Putin spokesman Dmitri Peskov had similarly warm words for Carlson this week, saying that Putin granted him an interview – which Carlson has been seeking since his days at Fox – because Carlson “contrasts the position of the traditional Anglo-Saxon media.”

Peskov debunked Carlson’s false suggestion that he was the first Western media figure to interview Putin since his full-scale invasion of Ukraine two years ago because journalists had not bothered to ask.

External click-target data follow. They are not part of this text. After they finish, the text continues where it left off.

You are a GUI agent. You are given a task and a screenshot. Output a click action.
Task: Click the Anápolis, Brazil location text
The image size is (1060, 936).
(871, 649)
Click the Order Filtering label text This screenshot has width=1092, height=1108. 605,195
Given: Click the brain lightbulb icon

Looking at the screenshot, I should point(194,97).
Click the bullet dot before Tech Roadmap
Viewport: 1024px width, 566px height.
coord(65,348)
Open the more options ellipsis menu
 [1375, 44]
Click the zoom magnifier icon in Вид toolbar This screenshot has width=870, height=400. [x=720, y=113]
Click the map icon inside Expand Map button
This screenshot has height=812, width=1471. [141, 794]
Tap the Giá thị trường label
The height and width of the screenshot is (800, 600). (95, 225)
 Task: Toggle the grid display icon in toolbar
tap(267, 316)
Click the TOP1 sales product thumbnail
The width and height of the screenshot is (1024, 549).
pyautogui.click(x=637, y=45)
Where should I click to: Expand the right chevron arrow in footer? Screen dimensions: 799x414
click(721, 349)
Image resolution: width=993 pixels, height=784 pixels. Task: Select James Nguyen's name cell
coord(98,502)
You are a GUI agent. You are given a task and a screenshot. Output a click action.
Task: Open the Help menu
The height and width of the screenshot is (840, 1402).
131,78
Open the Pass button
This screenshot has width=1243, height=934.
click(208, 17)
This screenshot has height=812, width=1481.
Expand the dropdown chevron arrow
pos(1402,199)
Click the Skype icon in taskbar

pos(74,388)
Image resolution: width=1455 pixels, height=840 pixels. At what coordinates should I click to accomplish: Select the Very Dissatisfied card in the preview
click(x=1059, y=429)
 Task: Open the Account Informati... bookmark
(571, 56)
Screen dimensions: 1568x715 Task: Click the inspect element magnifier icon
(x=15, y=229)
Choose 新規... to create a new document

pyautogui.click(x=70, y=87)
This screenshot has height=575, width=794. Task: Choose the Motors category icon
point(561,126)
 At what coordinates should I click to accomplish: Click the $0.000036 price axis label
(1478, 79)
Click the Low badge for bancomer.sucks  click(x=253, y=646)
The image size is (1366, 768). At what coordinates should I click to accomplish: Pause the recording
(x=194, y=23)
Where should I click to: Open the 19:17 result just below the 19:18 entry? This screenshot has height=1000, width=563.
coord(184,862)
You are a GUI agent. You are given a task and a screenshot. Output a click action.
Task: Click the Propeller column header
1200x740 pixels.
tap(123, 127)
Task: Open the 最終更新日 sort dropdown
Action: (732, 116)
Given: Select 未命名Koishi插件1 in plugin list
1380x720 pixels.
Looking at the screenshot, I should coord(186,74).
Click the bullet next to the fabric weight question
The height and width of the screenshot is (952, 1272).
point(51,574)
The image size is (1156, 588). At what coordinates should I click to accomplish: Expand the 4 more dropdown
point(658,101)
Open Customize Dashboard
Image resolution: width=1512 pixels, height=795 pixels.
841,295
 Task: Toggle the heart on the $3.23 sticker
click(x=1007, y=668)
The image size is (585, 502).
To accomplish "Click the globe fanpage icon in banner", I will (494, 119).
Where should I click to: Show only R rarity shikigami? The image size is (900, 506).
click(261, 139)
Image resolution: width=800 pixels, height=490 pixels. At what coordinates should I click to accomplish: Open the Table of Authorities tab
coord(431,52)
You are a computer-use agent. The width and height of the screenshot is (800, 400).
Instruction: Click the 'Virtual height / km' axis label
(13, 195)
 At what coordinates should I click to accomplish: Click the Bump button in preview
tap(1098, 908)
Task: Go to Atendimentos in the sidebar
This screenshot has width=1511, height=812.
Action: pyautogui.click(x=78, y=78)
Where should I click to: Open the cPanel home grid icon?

Numerous Western media outlets have made such requests, including The Times.

But Peskov agreed with Carlson that traditional media “cannot boast of even trying to appear impartial.”

Russia has defined impartiality as sticking to its official line, deviating from which risks a decidedly reprehensible prison sentence. That goes against traditional journalistic standards. – standards that Mr. Carlson doesn’t have to worry about in X.

The interview seems certain to attract a large audience. The test will be whether this generates more subscriptions and interest in his show in the future and, if not, how Carlson will try to outdo himself on his next show.

Kate Conger contributed with reports.